Complete the summary below.
Write NO MORE THAN TWO WORDS for each answer.
In preparation for the second experiment, pupils should understand the fundamental ideas of frequency and 6 ______________.. This can be done using water as an analogy. Pupils then hit a tuning fork near the end of a 7 ______________.immersed in a barrel of water. At some point, the sound 8 ______________.due to the resonance of the wave. This means there are a whole number of waves and pupils measure the length of the column of air.
Questions 9 and 10
Answer the questions below. Write NO MORE THAN THREE WORDS for each answer.
9 What should pupils do with their results to increase the accuracy of the experiment?
10 What should Josie encourage her pupils to do during the experiments?
Josie: Hi, Al. Sorry to interrupt you when you’re having your lunch, but I wanted to ask you a favour.
Al: Oh, sure. No problem. Sit down, Josie. I’ve finished anyway. What do you need?
Josie: Well, I was wondering if I could ask you about the experiments we were talking about in the seminar the other day with Dr Robinson. I’m doing my teaching practice on Thursday and Friday and I’m a bit concerned about it. I wasn’t entirely sure I understood them completely. If I don’t understand them, then the pupils don’t have any chance!
Al: You mean the ones to determine the speed of sound?
Josie: Yes, that’s right. Well, I think I understood the first one, but the second one was more complicated.
Al: Yes, that’s true. Well, let’s check what you thought of the first one, the one that you’ll have to take the kids outside for.
Josie: Okay. Let me see. Well, you need to get two groups to stand exactly 200 meters apart on the playing fields, and one has a bell or a loudspeaker or some other loud sound Source and a flag and the
other group has a stopwatch.
Al: Yes, although it doesn’t have to be 200 meters. It’s just that it makes the experiment easier the more distance between them. It depends on the space available.
Josie: Right. And the idea is that one group raises the flag at exactly the same moment as they make a noise and the other group starts the stopwatch when they see the flag and stops it when they hear the noise.
Al: That’s it.
Josie: And then you get them to do a simple calculation of velocity equals time divided by distance.
Al: Yeah. It’s a bit low-tech, and it’s not very accurate, but they should be able to get within about twenty per cent of the actual figure if they’re reasonably careful.
Josie: Okay, so I understand that. It’s the other one, the one with the tube I was having a few problems with. Can you just talk me through that and tell me exactly what I have to explain to the pupils?

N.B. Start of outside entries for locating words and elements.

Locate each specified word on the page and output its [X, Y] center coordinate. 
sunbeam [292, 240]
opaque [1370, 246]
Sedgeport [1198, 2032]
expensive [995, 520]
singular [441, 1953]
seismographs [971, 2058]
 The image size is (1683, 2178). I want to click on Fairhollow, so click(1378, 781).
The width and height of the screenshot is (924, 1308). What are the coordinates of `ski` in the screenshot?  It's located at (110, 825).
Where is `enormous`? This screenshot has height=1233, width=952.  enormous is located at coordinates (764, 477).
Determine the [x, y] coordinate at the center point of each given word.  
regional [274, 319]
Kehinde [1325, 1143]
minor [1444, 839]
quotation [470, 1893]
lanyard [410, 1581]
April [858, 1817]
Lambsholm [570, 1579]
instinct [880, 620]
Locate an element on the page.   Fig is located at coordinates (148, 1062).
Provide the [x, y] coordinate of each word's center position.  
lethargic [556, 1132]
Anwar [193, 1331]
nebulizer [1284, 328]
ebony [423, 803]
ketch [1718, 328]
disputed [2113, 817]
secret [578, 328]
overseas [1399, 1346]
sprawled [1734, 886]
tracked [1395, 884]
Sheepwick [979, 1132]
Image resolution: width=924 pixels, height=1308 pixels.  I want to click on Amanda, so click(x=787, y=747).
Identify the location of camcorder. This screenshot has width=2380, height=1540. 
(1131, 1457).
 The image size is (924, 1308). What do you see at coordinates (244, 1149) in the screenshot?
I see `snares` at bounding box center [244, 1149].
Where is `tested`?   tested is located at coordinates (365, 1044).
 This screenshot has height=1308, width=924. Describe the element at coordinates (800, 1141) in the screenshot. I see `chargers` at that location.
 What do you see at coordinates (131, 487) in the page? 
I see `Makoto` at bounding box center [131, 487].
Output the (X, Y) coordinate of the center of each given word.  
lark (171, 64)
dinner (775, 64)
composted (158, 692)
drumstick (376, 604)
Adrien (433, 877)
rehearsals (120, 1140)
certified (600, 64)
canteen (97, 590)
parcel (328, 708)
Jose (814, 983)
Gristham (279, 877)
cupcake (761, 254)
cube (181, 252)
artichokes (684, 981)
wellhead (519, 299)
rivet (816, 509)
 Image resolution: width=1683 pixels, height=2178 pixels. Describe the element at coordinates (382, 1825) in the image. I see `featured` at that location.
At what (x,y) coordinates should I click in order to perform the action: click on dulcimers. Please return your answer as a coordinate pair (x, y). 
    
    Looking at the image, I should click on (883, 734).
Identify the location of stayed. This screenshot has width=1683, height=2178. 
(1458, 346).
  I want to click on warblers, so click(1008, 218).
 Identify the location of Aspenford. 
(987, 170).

Al: Okay. Well, the thing to remember is that sound is a wave and waves have both frequency and wavelength. You should start them off with exploring waves in water and that’ll introduce a
few key concepts. Sound waves aren’t exactly the same, because they’re compression waves, but it’s more or less the same principle, at least for pupils at this level.
Josie: I’ve got some ideas for that. So, they understand wavelength and frequency, and then we move on to the experiment. For that we need …er…let me just have a look at my notes…a long tube, a
tuning fork and a large barrel of water. Now, what do they do with those, and what’s the point of it?
Al: It’s fairly simple, really. You just have to remember that velocity equals wavelength times frequency.
Josie: Ah, yes. That’s the key, isn’t it?
Al: Yes. The tuning fork is manufactured to produce a sound of a given frequency, so that just leaves you one thing to measure. The pupils hit the tuning fork so that it makes a sound and hold it towards the end of the long open tube. That makes the air vibrate. They should slowly move the tube up and down. They’ll find that in some positions it gets louder. That’s because of resonance.
Josie: What’s that again?
Al: It’s when there are a whole number of waves in the column of air in the tube. It makes it louder. They then measure the length of the column of air and they can work out the wavelength from that.
Josie: And that’s more accurate than the other experiment?
Al: Well, it is if the pupils take an average using different tuning forks. It should be much more accurate.
Josie: Thanks, Al. That’s clear to me now. I can’t think of any more problems…
Al. Just make sure that the pupils keep good records. You need to tell them how important that is. Any mistakes with the maths can be corrected later, but you don’t want them to have to go back
and get the data again. You probably wouldn’t have time for that, anyway.
Josie: Good advice. Yes. I just hope it goes well in the classroom now.